Intelligence officials are continuing to investigate sexually explicit messages that were posted on a government chat tool, the National Security Agency said Friday, exchanges that prompted the nation’s top intelligence official to order the firing of more than 100 officers this week.
In a statement on Friday, a spokesman for the National Security Agency said the messages were posted on Intelink, a tool that the N.S.A. manages for the entire intelligence community.
“N.S.A. takes the allegations of recently identified misconduct on Intelink very seriously,” the spokesman said in a statement. “Behavior of this type will not be tolerated on this or any other N.S.A.-hosted system.”
The existence of the messages was disclosed on Monday by Christopher F. Rufo, a conservative activist. Intelligence officials confirmed that the National Security Agency managed the system that had been used for the sexually explicit chats.

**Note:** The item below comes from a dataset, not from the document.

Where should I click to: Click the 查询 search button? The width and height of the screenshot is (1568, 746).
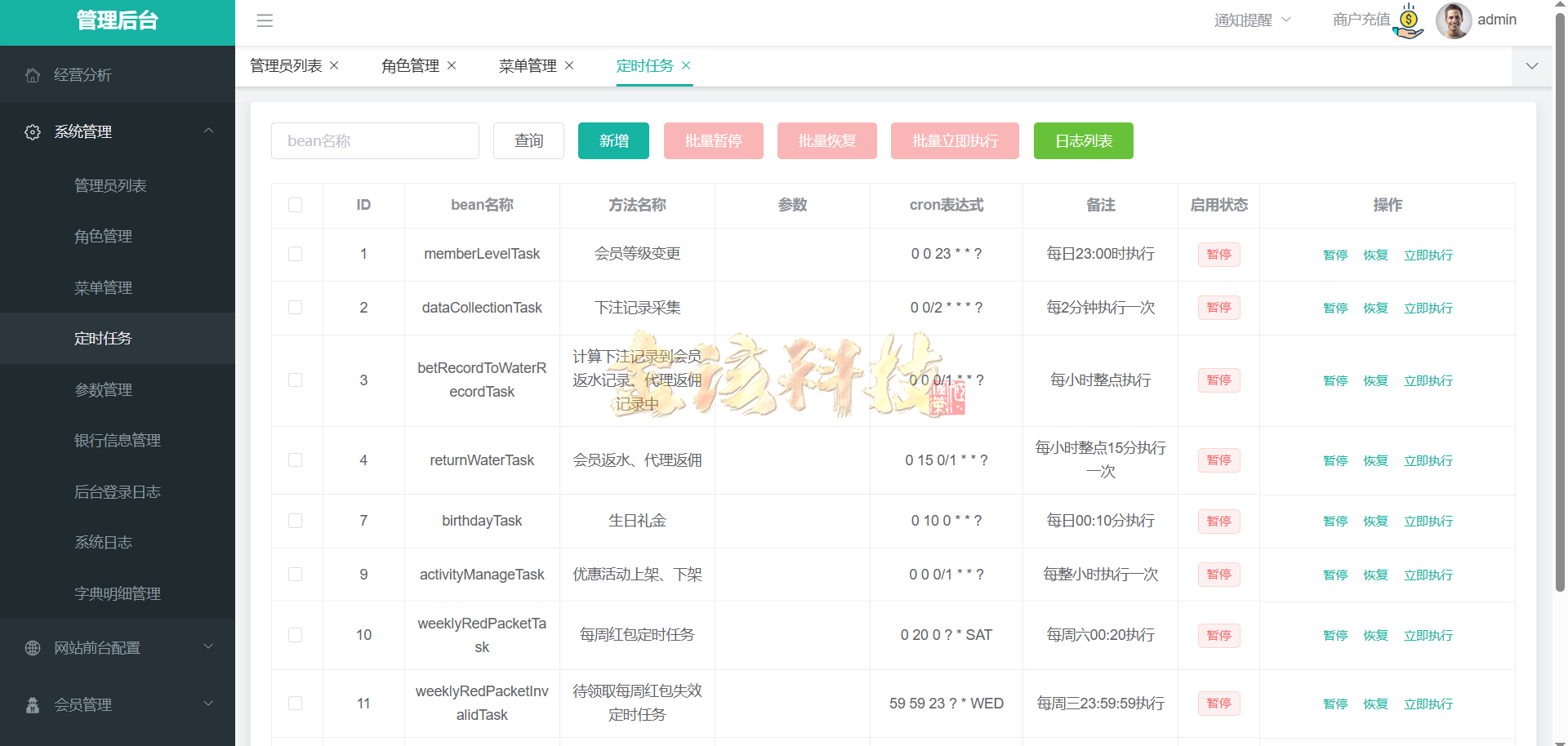(x=528, y=140)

People briefed on the inquiry said some of the chat logs that were made public had been altered or manipulated, in some cases to remove classified markings or other material. But the people familiar with the inquiry said some context was removed from the exchanges and screenshots in other instances might not have been accurate representations.
Long-serving U.S. civil servants said there was little doubt that some of what was posted was inappropriate for any workplace, much less a system in classified networks that is meant for intelligence sharing. At least one of the chat rooms involved was shut down last year, according to a U.S. official.